***** Stored rows *****
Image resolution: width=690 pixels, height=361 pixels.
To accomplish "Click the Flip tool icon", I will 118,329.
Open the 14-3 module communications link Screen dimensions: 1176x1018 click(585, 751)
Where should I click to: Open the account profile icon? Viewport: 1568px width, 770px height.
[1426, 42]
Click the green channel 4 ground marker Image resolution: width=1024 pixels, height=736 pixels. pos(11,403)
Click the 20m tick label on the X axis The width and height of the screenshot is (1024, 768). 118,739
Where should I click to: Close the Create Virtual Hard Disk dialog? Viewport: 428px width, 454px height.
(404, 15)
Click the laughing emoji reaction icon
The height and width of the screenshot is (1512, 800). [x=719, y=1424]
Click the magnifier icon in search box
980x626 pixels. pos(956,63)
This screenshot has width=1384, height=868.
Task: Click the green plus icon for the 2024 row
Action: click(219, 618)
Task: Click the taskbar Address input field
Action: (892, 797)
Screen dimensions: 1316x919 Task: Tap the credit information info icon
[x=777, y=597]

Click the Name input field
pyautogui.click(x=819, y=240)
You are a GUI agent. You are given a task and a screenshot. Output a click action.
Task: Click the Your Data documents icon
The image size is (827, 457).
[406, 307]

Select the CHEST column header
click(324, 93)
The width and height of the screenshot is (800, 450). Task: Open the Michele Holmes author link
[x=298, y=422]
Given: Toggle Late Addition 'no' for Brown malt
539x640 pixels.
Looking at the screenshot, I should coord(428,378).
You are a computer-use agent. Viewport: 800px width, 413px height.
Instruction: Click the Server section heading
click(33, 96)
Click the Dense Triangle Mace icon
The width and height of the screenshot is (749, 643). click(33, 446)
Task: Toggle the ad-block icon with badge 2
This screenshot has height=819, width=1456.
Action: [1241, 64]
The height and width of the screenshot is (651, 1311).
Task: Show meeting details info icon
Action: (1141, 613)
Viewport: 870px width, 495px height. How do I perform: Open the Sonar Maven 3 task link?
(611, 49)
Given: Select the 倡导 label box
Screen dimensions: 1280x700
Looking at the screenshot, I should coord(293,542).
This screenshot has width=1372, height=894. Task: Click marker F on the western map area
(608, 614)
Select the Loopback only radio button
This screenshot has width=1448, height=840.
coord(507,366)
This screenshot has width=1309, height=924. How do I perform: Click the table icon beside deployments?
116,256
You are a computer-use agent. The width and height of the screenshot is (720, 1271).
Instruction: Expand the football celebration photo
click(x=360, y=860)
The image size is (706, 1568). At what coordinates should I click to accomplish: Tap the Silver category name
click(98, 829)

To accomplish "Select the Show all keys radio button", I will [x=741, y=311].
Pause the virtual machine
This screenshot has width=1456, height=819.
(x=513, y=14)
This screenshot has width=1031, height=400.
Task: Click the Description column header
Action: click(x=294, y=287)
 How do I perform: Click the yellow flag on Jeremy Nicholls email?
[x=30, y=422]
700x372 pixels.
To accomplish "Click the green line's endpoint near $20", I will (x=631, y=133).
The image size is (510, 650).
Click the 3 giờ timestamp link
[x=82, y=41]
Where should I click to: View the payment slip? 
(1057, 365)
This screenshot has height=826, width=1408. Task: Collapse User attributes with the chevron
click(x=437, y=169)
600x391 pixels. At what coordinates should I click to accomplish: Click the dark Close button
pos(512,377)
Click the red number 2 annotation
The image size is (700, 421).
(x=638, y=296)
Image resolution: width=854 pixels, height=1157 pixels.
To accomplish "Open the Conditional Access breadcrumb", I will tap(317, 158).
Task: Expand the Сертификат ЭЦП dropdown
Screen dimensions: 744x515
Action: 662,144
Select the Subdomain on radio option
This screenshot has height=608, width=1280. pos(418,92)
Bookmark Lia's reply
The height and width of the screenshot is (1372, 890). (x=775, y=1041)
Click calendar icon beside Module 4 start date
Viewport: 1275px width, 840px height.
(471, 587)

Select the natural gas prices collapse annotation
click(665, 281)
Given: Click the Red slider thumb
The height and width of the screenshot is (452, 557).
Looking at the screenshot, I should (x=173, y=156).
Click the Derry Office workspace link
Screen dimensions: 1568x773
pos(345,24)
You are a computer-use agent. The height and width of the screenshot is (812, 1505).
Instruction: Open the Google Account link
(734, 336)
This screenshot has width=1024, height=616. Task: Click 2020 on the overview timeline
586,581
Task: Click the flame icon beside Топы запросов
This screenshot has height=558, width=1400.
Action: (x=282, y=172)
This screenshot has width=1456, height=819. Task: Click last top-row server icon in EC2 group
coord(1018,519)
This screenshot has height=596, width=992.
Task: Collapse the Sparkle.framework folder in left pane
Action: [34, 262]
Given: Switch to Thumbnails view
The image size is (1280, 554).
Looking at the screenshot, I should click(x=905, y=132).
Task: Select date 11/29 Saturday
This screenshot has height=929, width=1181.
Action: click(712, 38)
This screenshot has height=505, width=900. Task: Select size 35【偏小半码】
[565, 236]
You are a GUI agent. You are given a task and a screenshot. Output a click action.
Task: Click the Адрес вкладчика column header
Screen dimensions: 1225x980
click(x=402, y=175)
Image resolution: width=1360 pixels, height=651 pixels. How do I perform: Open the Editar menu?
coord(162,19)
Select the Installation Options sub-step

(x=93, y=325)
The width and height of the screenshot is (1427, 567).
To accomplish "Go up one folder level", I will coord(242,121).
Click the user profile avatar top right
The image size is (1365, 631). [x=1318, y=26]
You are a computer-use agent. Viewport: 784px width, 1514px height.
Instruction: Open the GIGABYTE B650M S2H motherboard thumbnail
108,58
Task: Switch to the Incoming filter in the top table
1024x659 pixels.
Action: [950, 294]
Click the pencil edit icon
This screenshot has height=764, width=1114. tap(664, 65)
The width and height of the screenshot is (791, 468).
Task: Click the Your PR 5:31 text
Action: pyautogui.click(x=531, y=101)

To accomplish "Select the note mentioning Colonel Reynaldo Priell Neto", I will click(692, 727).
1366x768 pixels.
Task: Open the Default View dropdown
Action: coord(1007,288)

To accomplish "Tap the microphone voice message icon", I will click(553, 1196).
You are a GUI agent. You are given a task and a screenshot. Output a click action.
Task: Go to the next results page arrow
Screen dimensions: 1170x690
*****
→ Given problem
Rewrite every line of the entries from the one containing "Task: Select date 11/29 Saturday" up to and including the one containing "click(x=402, y=175)", requests and all. Shift each coordinate in the answers by adding 53 to it.

→ Answer to this exercise
Task: Select date 11/29 Saturday
This screenshot has height=929, width=1181.
Action: click(765, 91)
This screenshot has height=505, width=900. Task: Select size 35【偏小半码】
[618, 289]
You are a GUI agent. You are given a task and a screenshot. Output a click action.
Task: Click the Адрес вкладчика column header
Screen dimensions: 1225x980
click(x=455, y=228)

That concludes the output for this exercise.